WESTPORT, Conn. — “If you knew what was coming, you could have made a pretty penny,” Jacob Meisel told the Westport Sunrise Rotary in his wide-ranging talk about weather, public policy and financial markets last Friday.

Jacob Meisel, a 19-year-old from Westport headed to his junior year at Harvard, tells the Westport Sunrise Rotary how he makes money by forecasting the weather.

Jacob Meisel, a 19-year-old from Westport headed to his junior year at Harvard, tells the Westport Sunrise Rotary how he makes money by forecasting the weather.

Photo Credit: Hal Levy

Natural gas suppliers use weather models to forecast demand. And if call it right, you make money, Meisel said.

He began by telling the Sunrise Rotary that meteorology is “more of an art than a science” and that “computers are always going to be wrong." But he said a person can make a difference when it comes to forecasting the weather.  

“You need human intuition to really understand what’s going on, and that’s I’ve focused on,” Meisel said. 

Meisel is a meteorologist and a graduate of Staples High School. This fall, he’ll be a junior at Harvard, where he's studying “how we can apply" the more meaningful weather forecasts "to the average person’s life.” 

And he’s an entrepreneur and financial analyst who provides advice on temperature change to natural gas buyers and sellers.

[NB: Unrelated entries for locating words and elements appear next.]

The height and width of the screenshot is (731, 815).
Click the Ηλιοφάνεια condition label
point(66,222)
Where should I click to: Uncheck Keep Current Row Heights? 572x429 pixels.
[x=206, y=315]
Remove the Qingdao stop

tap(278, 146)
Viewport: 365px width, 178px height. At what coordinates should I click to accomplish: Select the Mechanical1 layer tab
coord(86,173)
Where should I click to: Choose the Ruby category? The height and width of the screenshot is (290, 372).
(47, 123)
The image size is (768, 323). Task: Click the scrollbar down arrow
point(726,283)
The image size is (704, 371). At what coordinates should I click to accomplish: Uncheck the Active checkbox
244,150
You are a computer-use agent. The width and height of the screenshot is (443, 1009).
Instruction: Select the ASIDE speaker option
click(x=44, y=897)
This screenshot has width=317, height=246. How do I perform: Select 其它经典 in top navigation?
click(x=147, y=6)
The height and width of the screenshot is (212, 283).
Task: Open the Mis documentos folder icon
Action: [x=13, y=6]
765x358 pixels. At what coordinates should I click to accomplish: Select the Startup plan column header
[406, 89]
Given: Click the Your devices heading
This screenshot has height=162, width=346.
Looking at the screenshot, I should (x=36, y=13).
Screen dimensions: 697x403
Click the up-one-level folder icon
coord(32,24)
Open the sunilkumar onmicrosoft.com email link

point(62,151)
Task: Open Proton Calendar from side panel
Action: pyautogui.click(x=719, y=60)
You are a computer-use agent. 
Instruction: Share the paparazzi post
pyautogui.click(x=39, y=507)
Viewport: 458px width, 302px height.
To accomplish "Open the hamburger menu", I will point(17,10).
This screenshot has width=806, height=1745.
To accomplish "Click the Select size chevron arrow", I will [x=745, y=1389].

Meisel became interested in meteorology as a youngster in Los Angeles — where today’s weather is most likely tomorrow’s weather. But when his family moved to Westport, he dove in. As an eighth-grader, Meisel said he “looked at his first weather model.” 

He started his first business, swctweather.com, while in high school. He told subscribers whether schools would be close and what time a storm would make landfall — the things that matter to people.

As a Staples senior, Meisel added to his following by predicting landfall for Hurricane Sandy nine days before it hit, then backed it with similarly accurate winter snowstorm forecasts.

At Harvard, he’s a social studies major, pursuing a course of study that combines meteorology with economics and public policy.

“We as a society have to take weather more seriously. … The devastation of the New Jersey shore could have been preventable,” he said. But current legislation and insurance regulation favor economic development of these exposed areas, he said.

This summer, Meisel started another business, Bespoke Weather Services, where he’s focusing on the natural gas market, the one driven most by weather.

“I’m 19 years old, I’m just learning the business," he said. "But so far the service has been pretty successful as we’ve called almost all the moves in the natural gas market, both short- and long-term.”